DIY Qi wireless phone charger

DIY Qi charger

What is Qi?

Qi is an inductive power transmission standard that is mainly used for charging some recent cell phones wirelessly. Your phone is most probably Qi compatible if it is a new model and manufactured by Asus, HTC, Huawei, LG, Motorola, Nokia, Samsung, BlackBerry or Sony. Check your phone’s datasheet to be sure!

Why bother DIY instead of buying a charger?

A decent Qi charger costs around 30$ where I live and I wasn’t sure I needed it. Just wanted to try out the technology in everyday use without spending too much. This is a real simple project that doesn’t need any special tools.

What you’ll need

  • A Qi compatible phone (I use a Nexus 5)
  • A cork trivet (pot stand)
  • Qi charger electronics
  • A sharp blade (exacto knife)
  • Hot glue

Let’s get started!

Test the Qi charger with your phone. Experiment with the positioning. Note the minimal and maximal distance when the charger works. Most chargers have an LED which changes colour when the charging is active.

Lay the pot stand on your table and place the electronics on top of it. Mark the ideal position of each piece.


The next step is to carve out some of the corkin a way that the electronics can be embedded later. Start cutting the cork and follow your marks.

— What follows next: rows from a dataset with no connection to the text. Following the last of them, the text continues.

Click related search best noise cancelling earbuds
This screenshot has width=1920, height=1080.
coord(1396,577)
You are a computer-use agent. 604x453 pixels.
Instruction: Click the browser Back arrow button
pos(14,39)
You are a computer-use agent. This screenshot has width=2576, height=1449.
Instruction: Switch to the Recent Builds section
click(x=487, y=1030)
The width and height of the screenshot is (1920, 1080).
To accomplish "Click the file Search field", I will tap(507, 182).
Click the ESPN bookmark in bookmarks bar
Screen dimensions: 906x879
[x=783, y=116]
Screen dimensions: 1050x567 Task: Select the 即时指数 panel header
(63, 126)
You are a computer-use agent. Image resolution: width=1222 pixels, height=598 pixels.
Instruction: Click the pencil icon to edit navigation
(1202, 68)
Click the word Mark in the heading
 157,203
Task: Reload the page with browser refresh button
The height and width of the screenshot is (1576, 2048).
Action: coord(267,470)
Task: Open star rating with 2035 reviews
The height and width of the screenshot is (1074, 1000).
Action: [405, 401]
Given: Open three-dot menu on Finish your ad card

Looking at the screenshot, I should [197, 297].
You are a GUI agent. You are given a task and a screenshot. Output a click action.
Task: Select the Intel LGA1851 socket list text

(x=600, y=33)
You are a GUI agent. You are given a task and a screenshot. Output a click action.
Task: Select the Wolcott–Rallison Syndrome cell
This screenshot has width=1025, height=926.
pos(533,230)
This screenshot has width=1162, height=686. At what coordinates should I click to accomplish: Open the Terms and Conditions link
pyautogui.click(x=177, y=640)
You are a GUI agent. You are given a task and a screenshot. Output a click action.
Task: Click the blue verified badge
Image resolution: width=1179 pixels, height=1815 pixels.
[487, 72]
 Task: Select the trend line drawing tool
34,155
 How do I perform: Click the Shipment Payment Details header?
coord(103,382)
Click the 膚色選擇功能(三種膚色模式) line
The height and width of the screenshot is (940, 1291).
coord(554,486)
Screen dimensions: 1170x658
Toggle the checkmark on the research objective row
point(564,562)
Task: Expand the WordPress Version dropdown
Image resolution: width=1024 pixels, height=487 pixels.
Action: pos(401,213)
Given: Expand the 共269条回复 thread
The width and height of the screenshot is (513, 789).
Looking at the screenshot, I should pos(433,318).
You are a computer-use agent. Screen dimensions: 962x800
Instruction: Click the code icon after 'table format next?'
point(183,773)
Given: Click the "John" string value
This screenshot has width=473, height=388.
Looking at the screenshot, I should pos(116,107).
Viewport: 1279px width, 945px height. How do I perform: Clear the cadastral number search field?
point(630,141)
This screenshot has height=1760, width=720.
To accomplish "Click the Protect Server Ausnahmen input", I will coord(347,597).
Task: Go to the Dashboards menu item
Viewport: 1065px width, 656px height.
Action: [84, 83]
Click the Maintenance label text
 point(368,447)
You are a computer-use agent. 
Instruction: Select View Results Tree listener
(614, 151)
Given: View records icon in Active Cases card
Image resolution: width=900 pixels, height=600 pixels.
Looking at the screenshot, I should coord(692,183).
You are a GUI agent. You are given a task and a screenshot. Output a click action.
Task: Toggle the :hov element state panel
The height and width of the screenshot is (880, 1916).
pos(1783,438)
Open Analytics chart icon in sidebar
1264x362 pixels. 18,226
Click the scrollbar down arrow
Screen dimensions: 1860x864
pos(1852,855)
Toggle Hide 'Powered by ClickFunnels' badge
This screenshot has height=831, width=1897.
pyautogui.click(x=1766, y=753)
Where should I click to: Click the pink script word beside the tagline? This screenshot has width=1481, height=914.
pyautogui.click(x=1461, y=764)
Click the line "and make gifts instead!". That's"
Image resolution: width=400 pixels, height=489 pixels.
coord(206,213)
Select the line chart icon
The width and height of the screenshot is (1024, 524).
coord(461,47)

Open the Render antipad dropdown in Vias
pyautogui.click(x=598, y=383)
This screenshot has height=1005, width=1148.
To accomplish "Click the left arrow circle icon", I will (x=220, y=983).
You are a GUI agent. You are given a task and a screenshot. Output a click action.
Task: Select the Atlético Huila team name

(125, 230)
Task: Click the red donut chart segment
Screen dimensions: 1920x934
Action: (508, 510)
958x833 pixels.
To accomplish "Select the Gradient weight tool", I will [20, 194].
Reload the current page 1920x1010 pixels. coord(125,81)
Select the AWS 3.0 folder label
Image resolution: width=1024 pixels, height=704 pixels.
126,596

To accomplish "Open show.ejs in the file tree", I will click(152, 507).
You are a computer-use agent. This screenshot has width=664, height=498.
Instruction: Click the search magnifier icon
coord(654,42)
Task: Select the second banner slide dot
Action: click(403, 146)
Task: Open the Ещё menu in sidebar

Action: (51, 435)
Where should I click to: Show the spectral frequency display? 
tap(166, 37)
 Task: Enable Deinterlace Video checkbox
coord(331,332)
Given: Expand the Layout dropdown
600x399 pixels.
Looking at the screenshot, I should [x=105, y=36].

When you’re deep enough, try the electronics in its place. Handle the cables with great care.


If it fits correctly you can use hot glue to hold everything together.

Your finished charger:


The best thing about this project that you have many-many options to customize your charger. You can use basically any kind of object that can hold your phone and in which you can hide the electronics.


2 CommentsLeave a comment

  • The wire is Litz and if you are really careful its possible to make your own antenna. Use an inductance meter to check the old unit and then wind coil to same parameters. From memory Qi is quite low frequency so another good method is making your own “Litz” wire using carefully twisted together lengths of enameled wire encased in heatshrink or salvaged wire from a broken SMPS. Some newer LCD TVs use this approach for the inverter.